Signs and Treatments For Adolescent Depression

Dr. Purushothaman
November 29, 2013

teenage depression

Up to 15% of children and adolescents have symptoms of depression at any given time, and 5% meet the criteria for major depressive disorder. Adolescent depression can be caused by hormonal changes or a chemical imbalance in the brain. It may have a genetic component, running in families for generations. It commonly occurs when triggered by stressful life events, such as a major loss or change. Losing someone to death or separation, changing homes or schools, divorce, physical or emotional abuse, teasing, bullying, rejection, and physical illness are common triggers to adolescent depression and its symptoms.

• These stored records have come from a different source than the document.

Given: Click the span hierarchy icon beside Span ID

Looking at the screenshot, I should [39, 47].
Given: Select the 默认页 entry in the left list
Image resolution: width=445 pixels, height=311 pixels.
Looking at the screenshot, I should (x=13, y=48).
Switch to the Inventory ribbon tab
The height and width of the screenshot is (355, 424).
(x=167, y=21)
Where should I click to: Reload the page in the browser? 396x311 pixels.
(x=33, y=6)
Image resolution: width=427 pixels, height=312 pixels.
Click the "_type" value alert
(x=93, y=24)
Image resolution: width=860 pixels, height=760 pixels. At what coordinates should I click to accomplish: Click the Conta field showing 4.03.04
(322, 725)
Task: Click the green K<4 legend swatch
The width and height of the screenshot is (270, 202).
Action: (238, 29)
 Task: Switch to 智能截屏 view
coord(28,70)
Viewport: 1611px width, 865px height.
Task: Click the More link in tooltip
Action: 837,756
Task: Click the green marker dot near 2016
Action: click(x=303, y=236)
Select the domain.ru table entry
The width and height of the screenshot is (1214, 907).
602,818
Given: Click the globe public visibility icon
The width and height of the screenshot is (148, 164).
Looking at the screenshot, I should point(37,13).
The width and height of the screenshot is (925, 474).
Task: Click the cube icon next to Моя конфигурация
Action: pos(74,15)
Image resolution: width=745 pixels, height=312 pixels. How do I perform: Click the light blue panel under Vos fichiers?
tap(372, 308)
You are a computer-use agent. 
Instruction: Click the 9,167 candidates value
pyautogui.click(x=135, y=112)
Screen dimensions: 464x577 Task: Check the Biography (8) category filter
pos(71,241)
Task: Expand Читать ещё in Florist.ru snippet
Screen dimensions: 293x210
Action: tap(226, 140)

A common sign of adolescent depression is sadness. When this sadness lingers for an extended period of time it is cause for concern. If not properly addressed this sadness will affect relationships and the general life of the teenager. This includes poor school attendance, low grades, running away from home and resorting to alcohol and drugs in an attempt to eliminate the sadness. This sadness contributes to the teenager having difficulty sleeping, concentrating and becoming isolated.

Anger is another sign of adolescent depression. Depressed teenagers resort to anger, especially when they feel as if there is no one around to whom they can relate. The expression of this anger comes in more than one form. They may physically harm themselves or others, destroy property which may include kicking or punching objects. Anger in depressed teenagers may also take the form of verbal abuse, sarcasm or antisocial behavior.

Adolescent depression is treatable. Adolescent depression therapy has been found to be effective in helping children and adolescents overcome the symptoms of depression. With counseling, children and teens soon learn that their feelings can change. There is hope for their future. Life can and will get better. They discover that there are some things they can do to better cope with the problems they encounter. The can talk about their frustration, fears, pain, and anger. Getting help at an early onset of depression or while young can help prevent future problems and foster healthy growth and development that will carry on for a lifetime.

Some guidelines for adolescent depression:

Respond with kindness, support and encouragement.

Let the teen know you are there when they are ready to talk.

Check in with the teen often.


Do not criticize or pass judgment once the teen begins to talk.

Encourage, don't force, participation in groups/activities.

Help the teen recognize their own triggers to depression.

Teach coping skills to use when triggers of adolescent depression occur.

Do not lecture.

Do not try to talk them out of their feelings.

Be alert for signs of suicidal ideation. Always take any signs seriously.

Make sure the teen gets adequate exercise, sleep and a healthy diet.